My running joke for the past several months when asked if I’m worried about the possible side effects of the COVID-19 vaccine has been, “If the side effects are that I might grow an extra arm out of my forehead, that’s just a risk I’m willing to take to get my life back.” Though a joke, the sentiment is not too far from the truth.
Being a Black health care worker who has worked throughout the entire pandemic helping clients of many gender identities, races, and risk factors access HIV pre-exposure prophylaxis (PrEP) and treatment, I was fortunate to be among the first eligible to be vaccinated. So, once the U.S. COVID-19 vaccines and distribution processes were approved last month, deciding to get my first of two doses was no challenge. My mind had been made up for quite a while.
As I had done six years ago after being prescribed my first bottle of PrEP, on Jan. 7, I instantly took to Facebook to share that I had received the first of two doses of the Pfizer-BioNTech vaccine. My goal in sharing on social media: to bring awareness. I updated my friends on the experience, informing them of how easy the process was. I signed up online with our local health department here in the Greater Atlanta area and was administered the vaccine in my driver’s-side arm via a drive-through set up at a nearby church, without ever leaving my car. I also shared about my side effects the next day, which were very mild and included slight fatigue and soreness at the injection site.

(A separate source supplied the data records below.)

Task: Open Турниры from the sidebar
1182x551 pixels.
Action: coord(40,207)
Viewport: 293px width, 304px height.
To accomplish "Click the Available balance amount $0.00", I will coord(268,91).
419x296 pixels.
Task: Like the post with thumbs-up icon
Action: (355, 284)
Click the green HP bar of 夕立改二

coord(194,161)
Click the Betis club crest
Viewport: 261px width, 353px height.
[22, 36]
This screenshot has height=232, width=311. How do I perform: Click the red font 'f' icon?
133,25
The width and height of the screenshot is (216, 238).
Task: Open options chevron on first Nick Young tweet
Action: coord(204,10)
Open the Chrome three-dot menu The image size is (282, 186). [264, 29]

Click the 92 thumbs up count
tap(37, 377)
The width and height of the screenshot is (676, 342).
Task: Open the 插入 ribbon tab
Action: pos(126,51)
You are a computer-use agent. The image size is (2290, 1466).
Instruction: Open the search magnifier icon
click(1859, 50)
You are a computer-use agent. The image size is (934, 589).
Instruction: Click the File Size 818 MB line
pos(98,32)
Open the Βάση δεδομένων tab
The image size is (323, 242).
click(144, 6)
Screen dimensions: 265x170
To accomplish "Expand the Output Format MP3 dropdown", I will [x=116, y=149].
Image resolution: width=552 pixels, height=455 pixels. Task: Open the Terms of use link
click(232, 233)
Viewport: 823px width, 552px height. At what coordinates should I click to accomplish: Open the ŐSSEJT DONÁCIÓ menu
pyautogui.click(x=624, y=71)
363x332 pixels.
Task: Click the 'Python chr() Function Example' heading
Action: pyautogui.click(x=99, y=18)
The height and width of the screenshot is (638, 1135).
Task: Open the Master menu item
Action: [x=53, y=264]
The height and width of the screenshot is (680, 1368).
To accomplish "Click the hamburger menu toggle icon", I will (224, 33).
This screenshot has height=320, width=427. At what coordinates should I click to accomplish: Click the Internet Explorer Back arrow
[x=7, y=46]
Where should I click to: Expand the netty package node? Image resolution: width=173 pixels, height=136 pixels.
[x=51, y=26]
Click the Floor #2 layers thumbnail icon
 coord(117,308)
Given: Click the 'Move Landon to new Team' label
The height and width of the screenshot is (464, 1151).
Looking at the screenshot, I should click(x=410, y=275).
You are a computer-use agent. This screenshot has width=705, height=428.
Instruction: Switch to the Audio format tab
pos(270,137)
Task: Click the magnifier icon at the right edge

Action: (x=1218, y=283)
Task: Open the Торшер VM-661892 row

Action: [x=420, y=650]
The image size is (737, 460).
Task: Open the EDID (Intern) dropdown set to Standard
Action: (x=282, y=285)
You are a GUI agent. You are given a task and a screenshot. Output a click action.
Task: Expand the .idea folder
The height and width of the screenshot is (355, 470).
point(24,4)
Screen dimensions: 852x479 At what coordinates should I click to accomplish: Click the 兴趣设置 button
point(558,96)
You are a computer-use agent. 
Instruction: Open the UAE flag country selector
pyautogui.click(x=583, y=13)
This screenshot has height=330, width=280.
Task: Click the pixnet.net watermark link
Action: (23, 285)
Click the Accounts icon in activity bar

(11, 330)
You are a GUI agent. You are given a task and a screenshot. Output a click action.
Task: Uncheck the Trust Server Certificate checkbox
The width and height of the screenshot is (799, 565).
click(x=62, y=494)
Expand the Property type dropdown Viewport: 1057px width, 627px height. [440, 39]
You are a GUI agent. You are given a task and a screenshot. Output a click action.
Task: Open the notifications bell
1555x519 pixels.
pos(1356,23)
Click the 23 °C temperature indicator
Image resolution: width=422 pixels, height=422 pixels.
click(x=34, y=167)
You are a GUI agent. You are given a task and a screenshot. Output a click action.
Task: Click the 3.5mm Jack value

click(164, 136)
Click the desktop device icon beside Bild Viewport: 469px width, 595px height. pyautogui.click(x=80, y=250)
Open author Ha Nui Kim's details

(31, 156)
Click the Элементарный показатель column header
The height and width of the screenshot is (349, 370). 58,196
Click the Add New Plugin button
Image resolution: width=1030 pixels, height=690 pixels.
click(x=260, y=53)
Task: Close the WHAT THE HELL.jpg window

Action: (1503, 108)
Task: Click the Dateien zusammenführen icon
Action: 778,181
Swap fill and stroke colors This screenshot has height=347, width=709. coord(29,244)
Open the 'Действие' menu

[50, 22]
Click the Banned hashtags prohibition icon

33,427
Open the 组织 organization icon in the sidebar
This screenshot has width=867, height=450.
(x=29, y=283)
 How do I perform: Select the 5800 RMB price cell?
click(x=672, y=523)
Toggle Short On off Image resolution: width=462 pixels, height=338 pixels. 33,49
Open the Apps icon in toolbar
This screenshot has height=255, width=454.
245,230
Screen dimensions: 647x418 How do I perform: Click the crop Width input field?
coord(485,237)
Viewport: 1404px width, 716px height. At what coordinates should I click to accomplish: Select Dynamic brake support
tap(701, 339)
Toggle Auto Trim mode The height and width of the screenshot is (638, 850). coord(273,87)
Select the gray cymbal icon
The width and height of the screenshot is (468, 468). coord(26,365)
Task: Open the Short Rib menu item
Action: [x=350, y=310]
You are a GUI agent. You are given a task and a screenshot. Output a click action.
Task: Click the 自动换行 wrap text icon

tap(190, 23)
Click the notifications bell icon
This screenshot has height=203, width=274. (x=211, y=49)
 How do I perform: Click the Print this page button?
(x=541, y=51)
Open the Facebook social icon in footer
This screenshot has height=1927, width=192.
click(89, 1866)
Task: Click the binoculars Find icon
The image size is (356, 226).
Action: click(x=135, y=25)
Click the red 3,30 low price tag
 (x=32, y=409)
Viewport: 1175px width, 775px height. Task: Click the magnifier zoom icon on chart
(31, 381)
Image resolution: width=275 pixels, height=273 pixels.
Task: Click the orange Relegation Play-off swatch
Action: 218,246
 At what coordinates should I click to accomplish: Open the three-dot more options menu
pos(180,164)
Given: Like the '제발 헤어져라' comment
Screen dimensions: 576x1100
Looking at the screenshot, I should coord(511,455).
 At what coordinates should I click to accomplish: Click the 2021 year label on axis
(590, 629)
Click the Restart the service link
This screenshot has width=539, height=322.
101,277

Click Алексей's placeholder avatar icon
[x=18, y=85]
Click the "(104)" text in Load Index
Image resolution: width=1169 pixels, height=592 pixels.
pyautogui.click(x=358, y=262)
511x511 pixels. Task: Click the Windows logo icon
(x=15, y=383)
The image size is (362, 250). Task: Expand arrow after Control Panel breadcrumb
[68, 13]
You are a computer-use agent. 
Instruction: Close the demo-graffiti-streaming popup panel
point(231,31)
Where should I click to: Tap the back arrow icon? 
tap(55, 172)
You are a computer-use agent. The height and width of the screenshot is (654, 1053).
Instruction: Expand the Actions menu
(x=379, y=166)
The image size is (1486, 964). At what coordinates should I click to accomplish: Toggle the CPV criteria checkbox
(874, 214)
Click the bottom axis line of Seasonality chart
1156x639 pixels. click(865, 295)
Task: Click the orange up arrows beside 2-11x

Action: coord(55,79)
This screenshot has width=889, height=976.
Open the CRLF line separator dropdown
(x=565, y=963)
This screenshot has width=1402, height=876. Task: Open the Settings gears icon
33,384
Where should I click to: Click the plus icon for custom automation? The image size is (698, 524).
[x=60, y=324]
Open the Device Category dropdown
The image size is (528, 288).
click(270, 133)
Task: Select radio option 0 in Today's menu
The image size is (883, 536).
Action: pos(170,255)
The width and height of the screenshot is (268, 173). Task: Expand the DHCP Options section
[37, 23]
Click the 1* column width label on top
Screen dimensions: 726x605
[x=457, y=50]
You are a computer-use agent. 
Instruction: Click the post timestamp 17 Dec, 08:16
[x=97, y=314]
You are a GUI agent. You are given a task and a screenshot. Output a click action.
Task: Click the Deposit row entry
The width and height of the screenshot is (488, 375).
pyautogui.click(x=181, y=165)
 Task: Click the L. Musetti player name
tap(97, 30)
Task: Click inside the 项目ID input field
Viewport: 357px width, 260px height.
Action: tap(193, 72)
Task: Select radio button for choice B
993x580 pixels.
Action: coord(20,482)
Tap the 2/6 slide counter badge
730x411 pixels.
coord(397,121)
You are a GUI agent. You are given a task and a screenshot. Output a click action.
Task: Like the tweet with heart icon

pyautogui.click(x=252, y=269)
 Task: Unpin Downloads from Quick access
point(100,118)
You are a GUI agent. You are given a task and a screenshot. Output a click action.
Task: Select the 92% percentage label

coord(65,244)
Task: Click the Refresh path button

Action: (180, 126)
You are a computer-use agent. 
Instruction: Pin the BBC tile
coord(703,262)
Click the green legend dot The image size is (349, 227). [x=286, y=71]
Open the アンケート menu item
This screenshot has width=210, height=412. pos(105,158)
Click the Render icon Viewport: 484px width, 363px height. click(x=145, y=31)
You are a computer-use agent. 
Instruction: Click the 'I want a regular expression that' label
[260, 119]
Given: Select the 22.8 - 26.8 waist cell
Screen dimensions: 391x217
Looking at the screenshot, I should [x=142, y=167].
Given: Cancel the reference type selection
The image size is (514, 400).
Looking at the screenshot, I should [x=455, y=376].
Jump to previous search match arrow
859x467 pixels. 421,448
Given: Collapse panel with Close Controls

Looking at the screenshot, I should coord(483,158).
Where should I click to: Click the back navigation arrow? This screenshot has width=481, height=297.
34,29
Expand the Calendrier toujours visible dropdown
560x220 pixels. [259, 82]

Sharing my firsthand account of receiving the COVID-19 vaccine was of the utmost importance to me, given that many of my peers and fellow community members remain skeptical about the vaccine, and many are outright refusing to get it—and for good reason.
The Black community has long-running, ongoing experience with being betrayed by medical institutions, while at the same time being disproportionately impacted by various health issues, including HIV—and now COVID-19. As both a PrEP advocate and social worker, I have spent many years engaged in nuanced, validating conversations with clients, community members, and other advocates about medical mistrust, specifically as it impacts my community’s embrace of biomedical HIV prevention tools, such as PrEP and undetectable equals untransmittable (U=U).
As has been the case with PrEP advocacy, I have accepted that no amount of information presented will comprehensively address the well-deserved mistrust of our medical systems, especially as we are seeing and reading stories of neglect, implicit bias, and stigma towards Black and Brown individuals seeking medical help after acquiring COVID-19. And as critical and lifesaving as the vaccines are, I cannot invalidate people’s concerns or promise the complete safety of long-term outcomes.

Opting to be Among the First in Line
You may be asking why, if there are valid concerns about safety, did I opt to be among those first in line to get the COVID-19 vaccine? For the same reasons that I was an early adopter of PrEP. While vastly different viruses, HIV and COVID-19 have both taken a huge toll on my community. The viruses have not only impacted our physical health, but both viruses have hugely impacted our communities’ mental and emotional health. Both have taken away from us those whom we love and care for deeply in our families and communities, and in many cases, without allowing for proper goodbyes. Both have changed how we embrace and navigate love, intimacy, community, and companionship. And both have subjected us to personal shame, stigma, and blame, all the while serving to remind us that systematic and political failures are largely at fault for the viruses’ devastating impact on our communities to begin with.
While, like condoms and abstinence with HIV, we have tools such as social distancing and mask wearing, changed behavior without access to efficient biomedical tools will not totally shield us from one of the deadliest viruses of modern times. Eliminating the natural ways we love and embrace one another is simply not sustainable to reducing our lifelong risks of acquiring COVID-19—the HIV epidemic has already taught us that.

Choosing the Vaccine for My Community
I would be dishonest if I said I was not skeptical and even fearful of the COVID-19 vaccine. But despite my own fears and mistrust, I chose the vaccine because the threat to myself and my community of not getting vaccinated would very likely be much more devastating, especially as COVID-19 rates continue soaring higher than we have seen throughout the entire pandemic.
Like so many others, I’m longing to visit my family more frequently, hang out with my friends, travel, see my coworkers outside of a Zoom video, and go out to eat and drink, all without the anxiety that each instance of socialization is potentially threatening the health and well-being of people that I love. Just as PrEP has allowed me to embrace love and intimacy during the HIV epidemic in ways that I thought would never be possible, I would urge my community to, in that same way, embrace the COVID-19 vaccine. The vaccine is integral to us all being safely together again.